Il faut traverser la maison pour découvrir l’ampleur des dégâts. Négligeant les rues principales, les engins de terrassement israéliens ont tracé des raccourcis dans la chair du quartier. Le pâté de maisons compte au moins dix édifices rasés ou gravement endommagés. Une ébauche de sablière a vu le jour entre deux monceaux de gravats. Comme à Brazil, les destructions semblent échapper à la logique. "On est trop loin de la frontière, Si quelqu’un veut vraiment creuser un tunnel, il ne partira pas d’ici", affirme-t-il.
Les services municipaux s’efforcent de rafistoler ce qui peut l’être des conduites d’eau éventrées, suppléées pour l’instant par des camions-citernes.
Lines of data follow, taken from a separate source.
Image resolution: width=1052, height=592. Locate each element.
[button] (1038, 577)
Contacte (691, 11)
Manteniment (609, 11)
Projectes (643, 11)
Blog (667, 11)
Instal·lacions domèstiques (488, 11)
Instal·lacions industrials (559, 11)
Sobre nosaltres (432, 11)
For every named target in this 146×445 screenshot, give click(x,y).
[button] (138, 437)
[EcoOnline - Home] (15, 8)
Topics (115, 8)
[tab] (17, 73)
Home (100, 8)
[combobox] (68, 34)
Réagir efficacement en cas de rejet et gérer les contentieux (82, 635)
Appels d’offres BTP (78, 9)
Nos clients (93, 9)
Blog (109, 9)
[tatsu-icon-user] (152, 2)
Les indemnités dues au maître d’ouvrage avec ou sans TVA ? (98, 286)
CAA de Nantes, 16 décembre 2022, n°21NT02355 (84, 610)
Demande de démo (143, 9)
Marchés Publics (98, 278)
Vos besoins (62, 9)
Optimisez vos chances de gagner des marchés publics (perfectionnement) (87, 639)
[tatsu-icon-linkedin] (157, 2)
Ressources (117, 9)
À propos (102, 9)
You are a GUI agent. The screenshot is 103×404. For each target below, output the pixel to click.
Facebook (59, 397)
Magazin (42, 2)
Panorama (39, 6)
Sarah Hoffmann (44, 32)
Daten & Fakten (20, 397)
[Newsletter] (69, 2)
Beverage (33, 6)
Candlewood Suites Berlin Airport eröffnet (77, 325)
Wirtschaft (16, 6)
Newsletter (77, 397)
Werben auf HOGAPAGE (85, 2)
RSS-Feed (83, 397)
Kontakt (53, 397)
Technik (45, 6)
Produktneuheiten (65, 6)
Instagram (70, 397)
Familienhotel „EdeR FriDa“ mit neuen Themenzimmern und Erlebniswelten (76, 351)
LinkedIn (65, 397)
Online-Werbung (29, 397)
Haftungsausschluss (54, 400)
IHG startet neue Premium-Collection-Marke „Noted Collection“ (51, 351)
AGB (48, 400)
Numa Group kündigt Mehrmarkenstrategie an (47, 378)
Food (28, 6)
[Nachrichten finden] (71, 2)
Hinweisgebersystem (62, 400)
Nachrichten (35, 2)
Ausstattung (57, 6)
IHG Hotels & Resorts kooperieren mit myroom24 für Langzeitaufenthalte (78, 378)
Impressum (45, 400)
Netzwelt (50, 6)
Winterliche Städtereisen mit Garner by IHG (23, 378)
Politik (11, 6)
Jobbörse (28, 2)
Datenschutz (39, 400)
On pare au plus pressé sans certitudes pour l’avenir. "Ils peuvent tout aussi bien revenir demain, enrage Ahmed. S’ils se sont un peu retirés cette nuit, c’est uniquement parce qu’ils l’avaient décidé et certainement pas sous la pression de qui que ce soit. Personne n’a tapé du poing sur la table, tout le monde laisse faire."
Les tirs sporadiques et les survols incessants d’hélicoptères de combat montrent que l’opération semble se poursuivre. Des blindés continuent de contrôler l’entrée de Tal Sultan, le premier quartier investi en début de semaine par les militaires.
Une partie de la presse israélienne a jugé sévèrement, vendredi, le bilan provisoire de ces opérations. Un seul tunnel découvert, selon l’armée, pas de stocks d’armes, plus de 40 Palestiniens tués et près de 70 maisons détruites, selon l’organisation israélienne B’tselem, qui s’ajoutent aux 88 de la semaine précédente, soit près de 2 000 nouvelles personnes sans abri.